Microservices at Nubank, An Overview

This article has been migrated to our new blog. Find it at https://building.nubank.com.br/microservices-at-nubank-an-overview/

Microservices is the prevalent architectural style of the day. So much so that there isn’t much value in describing what it means and its advantages, there is plenty of great content available out there. Instead, we are going to talk a bit about what we’ve learned growing a complex system over the past six years.

Six years is also the entire lifespan of the company, which means we started with microservices from day one, defying the standard advice of starting with a monolith. The rationale usually given is that it is best to optimize for quick pivoting in the beginning, while the startup is searching for market fit, to later refactor to a more stable structure. We found it to be true that starting with microservices, particularly in 2013, made us slower in the beginning. Putting together a complex provisioning infrastructure while building the product from scratch was a lot for a small team, and it took some time until we felt the work flowed smoothly. On the other hand, our business wasn’t very inclined to quick pivots, and those early months were probably the best time for investing in a solid foundation, rather than later when we had to face the increased pressures of scaling and building out the feature set.

That is not to say we got everything right from the start. On the contrary, we had to change many of our core abstractions as we understood the domain in more depth, which meant at times that we had to redraw service boundaries.
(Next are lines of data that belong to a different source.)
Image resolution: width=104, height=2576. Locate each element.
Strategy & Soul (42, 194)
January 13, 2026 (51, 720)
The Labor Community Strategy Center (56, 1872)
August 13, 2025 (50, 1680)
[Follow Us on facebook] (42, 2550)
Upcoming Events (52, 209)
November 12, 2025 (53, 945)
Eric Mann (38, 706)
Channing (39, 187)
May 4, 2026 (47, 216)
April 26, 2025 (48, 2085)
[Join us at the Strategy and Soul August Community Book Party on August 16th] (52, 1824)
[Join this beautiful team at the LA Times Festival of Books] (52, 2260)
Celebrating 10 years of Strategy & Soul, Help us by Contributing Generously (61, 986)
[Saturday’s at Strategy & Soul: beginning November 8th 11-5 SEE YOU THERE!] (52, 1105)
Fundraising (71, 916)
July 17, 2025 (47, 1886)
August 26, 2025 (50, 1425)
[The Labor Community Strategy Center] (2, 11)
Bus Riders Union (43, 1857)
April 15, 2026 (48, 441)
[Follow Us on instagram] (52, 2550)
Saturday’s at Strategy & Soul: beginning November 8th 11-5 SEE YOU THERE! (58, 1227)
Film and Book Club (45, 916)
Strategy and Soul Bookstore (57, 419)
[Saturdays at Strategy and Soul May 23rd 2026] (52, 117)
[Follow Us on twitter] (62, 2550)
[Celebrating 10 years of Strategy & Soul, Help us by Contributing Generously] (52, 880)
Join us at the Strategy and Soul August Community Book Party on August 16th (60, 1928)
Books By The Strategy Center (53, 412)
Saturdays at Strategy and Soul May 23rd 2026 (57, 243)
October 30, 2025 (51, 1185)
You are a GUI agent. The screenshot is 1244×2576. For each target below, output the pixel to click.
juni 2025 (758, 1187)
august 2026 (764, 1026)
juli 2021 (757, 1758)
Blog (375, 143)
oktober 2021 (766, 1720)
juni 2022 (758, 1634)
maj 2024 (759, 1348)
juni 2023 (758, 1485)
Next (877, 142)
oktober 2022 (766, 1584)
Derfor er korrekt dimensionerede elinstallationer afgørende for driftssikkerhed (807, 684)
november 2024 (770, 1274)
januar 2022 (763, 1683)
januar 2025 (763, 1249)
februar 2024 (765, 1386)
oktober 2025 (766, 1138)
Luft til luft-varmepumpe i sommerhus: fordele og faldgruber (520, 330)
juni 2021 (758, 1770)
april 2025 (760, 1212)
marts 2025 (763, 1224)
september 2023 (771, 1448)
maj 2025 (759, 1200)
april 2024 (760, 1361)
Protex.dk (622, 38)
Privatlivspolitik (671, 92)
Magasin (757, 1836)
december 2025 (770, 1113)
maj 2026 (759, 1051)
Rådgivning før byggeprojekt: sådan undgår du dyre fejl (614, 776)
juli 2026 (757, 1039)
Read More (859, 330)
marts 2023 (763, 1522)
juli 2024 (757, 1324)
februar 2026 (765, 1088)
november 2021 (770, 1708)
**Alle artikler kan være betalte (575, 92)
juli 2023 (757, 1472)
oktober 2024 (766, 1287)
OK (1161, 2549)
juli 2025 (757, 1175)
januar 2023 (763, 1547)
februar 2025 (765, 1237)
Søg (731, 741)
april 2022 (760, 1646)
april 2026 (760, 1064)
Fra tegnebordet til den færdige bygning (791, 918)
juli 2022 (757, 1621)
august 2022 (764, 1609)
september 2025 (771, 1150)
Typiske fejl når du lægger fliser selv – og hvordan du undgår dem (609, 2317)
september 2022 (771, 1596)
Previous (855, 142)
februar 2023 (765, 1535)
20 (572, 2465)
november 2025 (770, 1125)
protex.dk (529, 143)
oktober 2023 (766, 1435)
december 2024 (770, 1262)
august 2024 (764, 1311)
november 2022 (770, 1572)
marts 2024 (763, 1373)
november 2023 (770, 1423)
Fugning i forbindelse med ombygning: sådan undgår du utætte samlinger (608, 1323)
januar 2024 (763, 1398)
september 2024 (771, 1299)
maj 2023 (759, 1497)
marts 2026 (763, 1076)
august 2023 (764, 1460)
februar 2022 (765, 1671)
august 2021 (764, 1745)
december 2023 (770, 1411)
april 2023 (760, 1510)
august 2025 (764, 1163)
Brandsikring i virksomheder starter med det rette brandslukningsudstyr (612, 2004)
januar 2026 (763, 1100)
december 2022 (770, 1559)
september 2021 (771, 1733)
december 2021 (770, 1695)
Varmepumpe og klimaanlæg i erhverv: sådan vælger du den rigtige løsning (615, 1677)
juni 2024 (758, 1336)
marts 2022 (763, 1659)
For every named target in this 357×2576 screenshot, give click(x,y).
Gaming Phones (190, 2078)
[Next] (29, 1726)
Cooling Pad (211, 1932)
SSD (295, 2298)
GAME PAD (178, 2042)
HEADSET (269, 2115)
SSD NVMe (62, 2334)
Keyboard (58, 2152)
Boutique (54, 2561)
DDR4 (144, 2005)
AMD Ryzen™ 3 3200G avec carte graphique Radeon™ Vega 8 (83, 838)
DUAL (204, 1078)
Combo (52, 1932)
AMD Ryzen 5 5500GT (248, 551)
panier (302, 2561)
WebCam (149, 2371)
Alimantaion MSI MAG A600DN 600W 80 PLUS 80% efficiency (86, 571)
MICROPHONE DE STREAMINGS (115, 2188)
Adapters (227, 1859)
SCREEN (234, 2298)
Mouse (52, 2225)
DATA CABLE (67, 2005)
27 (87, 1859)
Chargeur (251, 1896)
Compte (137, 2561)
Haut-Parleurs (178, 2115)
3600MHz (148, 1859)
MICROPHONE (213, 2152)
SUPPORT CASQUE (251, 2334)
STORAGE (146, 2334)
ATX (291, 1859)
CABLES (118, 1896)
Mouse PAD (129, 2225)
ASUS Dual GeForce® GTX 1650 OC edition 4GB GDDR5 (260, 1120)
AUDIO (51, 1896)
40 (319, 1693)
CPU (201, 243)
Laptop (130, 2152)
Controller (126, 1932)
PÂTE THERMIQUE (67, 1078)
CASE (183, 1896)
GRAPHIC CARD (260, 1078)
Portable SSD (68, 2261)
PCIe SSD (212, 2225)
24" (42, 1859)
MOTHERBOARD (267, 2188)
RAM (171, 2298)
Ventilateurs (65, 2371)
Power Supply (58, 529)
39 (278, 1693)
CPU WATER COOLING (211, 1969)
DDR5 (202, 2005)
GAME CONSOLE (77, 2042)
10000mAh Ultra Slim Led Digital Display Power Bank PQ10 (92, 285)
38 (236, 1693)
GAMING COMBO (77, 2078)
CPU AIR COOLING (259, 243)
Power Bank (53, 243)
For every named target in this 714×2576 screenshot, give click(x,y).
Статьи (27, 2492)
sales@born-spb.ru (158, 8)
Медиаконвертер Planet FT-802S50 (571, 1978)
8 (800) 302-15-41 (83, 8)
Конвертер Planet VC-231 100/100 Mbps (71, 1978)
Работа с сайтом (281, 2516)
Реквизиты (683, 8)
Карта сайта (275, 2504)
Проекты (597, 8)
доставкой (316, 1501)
This learning process continues to this day, at any given time one squad or another will be working on splitting up a service or merging two services together.

Our production infrastructure went through several iterations. We started on top of a managed Chef service, experimented with CoreOS Fleet and ECS, built a simple DIY one-container-per-vm infra using core AWS EC2 abstractions and CloudFormation, to finally converge on rolling our own Kubernetes clusters. It was a long journey but made much less arduous due to pervasive automation. All of our cloud resources, since the very beginning, are provisioned through some kind of automated process. Even one-offs, like that livegrep instance one squad wanted to get running in no time, have to be automated. Like most things in the company, the obsession with automation is much more of a cultural norm than an imposed rule.

The latest incarnation of our automation infrastructure takes the form of a Clojure codebase that orchestrates the creation of AWS or Kubernetes resources. One important input to that process comes from a git repository where engineers collaborate to declare metadata for each microservice: what kind of database it requires, how heavy is the workload, what kind of build and test tooling it should be put through during build, etc. Based on that data our automation can do magic like provisioning databases, setting up service discovery, even conjuring up entire build pipelines for all services.

Much of our engineering culture is connected to the functional programming community and ideas. One central idea is the concept of immutability: it’s always safer to build updated copies of data than to change it in place. When we carry the idea over to the infrastructure domain, it translates to building updated copies of resources rather than mutating them in place.

A simple application of this principle is applied to deployment: we first spin up new containers to then tear down the old instances. Nothing particularly interesting there: pretty standard example of blue-green techniques.

A larger-scale application is to spin new production stacks. Every now and then we have to make changes that are larger than a simple deployment. We might be tightening up security, improving service discovery, or rightsizing infrastructural elements. Regardless of the specifics, the general approach is the same: we spin an entire production stack — including all services, Kubernetes clusters, Kafka clusters, etc. -, test that it’s up and running well, then point traffic to the new stack by updating the DNS aliases of all entry-points. Needless to say, this whole process is heavily automated, to the point a small team can execute all steps every couple of months.

Taking care of people’s finances is a charge we take quite seriously. Consequently, data integrity is of the utmost importance. Running a microservices mesh while maintaining those high standards brings new challenges: how to ensure data is never lost in a world where partial failure and network partitions are the norm? Our answer is to heavily rely on asynchronous messaging.

Partial failure and network partitions must be embraced to guarantee reliability.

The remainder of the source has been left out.